How different our relationships would be — with others, and with ourselves — if we could see as Jesus sees
April Kidwell says
Right?!! Too often we focus on the wrong things (looks, status, or what have you) and forget to see with God’s eyes. We live in a broken world, but can shine his light in the dark!
Jonj says
Such a great reminder of where our identity and worth come from! Thanks for your vulnerability and willingness to share your journey.
April Kidwell says
Sometimes, we all just need reminded we are loved.
Malane says
Full of hope and grace while we read that we are so much more then our hair. I was moved as I got a glimpse of personal story of healing of a warrior. This story is short and is a must read. Thank you for letting us experience your journey with you.
Beth Williams says
April,
Thanks for sharing such an intimate story of your life. I could see myself in there with you. Growing up I never really knew who I was. Didn’t fit in with the “in” crowd at school. Never truly had an identity. For many years I didn’t like how I looked or talked. Born with punctured ear drums didn’t speak until 3-4 yrs old. Fast forward many years now I see myself as God does. A woman of immense inside beauty. One who has a caring heart & loves to help others.

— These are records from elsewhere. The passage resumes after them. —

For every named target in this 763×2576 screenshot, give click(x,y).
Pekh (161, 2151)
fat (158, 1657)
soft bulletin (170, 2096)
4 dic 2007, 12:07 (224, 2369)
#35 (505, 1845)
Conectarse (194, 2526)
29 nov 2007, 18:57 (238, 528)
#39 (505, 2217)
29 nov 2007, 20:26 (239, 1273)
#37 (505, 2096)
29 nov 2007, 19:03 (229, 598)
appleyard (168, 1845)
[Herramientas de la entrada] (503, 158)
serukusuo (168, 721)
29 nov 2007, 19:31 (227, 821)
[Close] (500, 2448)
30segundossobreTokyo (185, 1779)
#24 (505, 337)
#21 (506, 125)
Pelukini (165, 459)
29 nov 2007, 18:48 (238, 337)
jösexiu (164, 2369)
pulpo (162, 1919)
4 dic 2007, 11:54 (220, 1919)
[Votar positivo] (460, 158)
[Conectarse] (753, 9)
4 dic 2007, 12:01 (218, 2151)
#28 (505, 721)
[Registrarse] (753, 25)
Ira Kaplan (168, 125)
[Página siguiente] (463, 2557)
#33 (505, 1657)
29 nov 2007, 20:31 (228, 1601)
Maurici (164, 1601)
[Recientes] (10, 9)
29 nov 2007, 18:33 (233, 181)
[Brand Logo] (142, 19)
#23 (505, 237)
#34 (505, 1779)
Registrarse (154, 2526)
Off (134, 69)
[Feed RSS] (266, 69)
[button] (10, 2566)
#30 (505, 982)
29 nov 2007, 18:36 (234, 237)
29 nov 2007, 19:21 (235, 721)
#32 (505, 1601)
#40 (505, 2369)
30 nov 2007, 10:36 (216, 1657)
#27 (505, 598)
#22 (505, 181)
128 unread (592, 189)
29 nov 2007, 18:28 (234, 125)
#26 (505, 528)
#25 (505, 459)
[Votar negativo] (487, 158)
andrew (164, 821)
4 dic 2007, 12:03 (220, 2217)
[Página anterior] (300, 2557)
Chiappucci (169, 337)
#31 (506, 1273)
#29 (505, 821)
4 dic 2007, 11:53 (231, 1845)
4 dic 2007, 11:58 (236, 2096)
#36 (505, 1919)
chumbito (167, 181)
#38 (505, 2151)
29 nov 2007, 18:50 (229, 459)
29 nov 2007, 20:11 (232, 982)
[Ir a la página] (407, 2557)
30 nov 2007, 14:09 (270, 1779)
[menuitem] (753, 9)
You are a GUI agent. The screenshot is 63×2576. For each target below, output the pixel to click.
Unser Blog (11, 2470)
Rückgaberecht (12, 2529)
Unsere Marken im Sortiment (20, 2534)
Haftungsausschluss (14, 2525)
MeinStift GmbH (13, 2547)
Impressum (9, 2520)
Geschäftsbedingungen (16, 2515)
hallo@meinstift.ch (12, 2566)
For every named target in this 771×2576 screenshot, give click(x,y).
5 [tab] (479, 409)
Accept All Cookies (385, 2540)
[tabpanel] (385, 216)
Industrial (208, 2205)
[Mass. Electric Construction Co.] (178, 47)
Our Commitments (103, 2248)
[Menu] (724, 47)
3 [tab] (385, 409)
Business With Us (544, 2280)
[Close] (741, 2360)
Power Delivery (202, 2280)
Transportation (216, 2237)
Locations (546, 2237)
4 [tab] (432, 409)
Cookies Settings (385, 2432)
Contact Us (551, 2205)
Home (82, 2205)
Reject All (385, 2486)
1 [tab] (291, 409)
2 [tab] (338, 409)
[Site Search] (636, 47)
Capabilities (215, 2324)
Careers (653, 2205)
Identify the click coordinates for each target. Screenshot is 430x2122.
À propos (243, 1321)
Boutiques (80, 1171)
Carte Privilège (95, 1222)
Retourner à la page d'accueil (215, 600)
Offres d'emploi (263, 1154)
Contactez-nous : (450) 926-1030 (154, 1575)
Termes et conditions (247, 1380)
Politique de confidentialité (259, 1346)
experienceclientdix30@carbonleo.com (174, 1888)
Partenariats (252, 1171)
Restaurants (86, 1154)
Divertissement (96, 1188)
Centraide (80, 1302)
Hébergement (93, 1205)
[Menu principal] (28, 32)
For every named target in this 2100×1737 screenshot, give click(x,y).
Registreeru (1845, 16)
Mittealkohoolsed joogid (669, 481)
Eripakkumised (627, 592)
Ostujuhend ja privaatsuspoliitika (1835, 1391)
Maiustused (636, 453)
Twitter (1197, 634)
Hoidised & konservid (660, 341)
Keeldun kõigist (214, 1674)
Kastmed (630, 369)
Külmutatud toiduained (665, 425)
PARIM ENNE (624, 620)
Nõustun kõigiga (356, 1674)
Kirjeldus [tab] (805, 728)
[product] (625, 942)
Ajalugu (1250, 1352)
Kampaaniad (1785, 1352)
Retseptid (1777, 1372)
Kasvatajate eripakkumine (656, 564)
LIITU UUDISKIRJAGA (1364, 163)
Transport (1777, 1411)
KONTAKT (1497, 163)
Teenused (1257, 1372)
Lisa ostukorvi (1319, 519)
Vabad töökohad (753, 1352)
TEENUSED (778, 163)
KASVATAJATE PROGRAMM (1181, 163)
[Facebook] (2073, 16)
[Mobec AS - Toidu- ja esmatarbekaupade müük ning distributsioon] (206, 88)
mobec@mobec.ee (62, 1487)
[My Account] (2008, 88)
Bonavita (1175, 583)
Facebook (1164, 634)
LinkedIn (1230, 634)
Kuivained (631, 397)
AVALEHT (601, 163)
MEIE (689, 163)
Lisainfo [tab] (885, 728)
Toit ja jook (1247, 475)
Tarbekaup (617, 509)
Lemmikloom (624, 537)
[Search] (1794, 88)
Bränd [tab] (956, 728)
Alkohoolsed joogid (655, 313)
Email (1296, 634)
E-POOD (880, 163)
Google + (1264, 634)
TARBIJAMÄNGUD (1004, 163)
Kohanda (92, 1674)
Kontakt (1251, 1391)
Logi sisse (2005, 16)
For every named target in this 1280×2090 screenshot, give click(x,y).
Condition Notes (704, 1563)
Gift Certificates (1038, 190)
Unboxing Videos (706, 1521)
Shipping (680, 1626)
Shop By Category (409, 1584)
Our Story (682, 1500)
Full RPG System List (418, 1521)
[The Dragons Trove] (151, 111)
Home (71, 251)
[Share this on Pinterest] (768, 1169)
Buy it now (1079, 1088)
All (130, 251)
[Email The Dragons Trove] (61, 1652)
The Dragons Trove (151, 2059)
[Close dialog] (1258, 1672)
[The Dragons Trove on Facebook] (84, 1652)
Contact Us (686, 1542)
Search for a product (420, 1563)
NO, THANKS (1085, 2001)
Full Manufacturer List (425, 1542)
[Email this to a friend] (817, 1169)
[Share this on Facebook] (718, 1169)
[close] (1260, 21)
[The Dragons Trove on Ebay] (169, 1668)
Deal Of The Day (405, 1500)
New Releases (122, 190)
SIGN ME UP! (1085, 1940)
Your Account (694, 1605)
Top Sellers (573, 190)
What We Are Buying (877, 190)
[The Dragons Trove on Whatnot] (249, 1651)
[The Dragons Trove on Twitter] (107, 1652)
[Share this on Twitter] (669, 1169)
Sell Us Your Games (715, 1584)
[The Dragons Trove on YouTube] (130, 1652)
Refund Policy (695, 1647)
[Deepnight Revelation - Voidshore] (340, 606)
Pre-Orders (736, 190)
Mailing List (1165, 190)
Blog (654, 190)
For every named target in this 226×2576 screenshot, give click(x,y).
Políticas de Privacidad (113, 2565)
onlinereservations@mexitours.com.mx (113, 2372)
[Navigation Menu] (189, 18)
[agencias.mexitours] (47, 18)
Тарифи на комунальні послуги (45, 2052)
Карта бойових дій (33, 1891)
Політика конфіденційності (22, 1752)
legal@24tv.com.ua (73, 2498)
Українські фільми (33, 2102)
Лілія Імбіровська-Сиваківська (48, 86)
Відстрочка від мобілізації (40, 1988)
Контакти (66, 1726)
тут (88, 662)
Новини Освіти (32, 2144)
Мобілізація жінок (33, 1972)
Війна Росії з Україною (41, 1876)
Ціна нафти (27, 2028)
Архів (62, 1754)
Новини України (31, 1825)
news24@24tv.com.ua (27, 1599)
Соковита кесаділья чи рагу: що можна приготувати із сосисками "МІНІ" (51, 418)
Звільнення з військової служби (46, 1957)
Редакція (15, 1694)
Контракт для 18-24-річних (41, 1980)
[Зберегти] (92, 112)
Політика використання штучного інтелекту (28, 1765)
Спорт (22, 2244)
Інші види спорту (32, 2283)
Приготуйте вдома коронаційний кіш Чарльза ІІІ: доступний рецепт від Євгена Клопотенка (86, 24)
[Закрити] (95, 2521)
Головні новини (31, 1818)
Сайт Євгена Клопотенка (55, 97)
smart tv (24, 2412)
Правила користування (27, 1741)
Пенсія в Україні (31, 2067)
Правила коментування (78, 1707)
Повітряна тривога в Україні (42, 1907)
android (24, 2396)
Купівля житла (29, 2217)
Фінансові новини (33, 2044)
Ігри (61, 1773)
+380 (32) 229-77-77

Chris Tomlin has a song out “Be the Moon”. It talks about wanting to reflect God’s light on a dark world. That is what I hope to do. My identity is in Christ alone.
Blessings 🙂
April Kidwell says
There are so many ways the world tries to tell us we do not belong, but there is peace in knowing that God created us as a reflection of who He is. We are his masterpieces. May you be greatly blessed as you continue to reflect His light!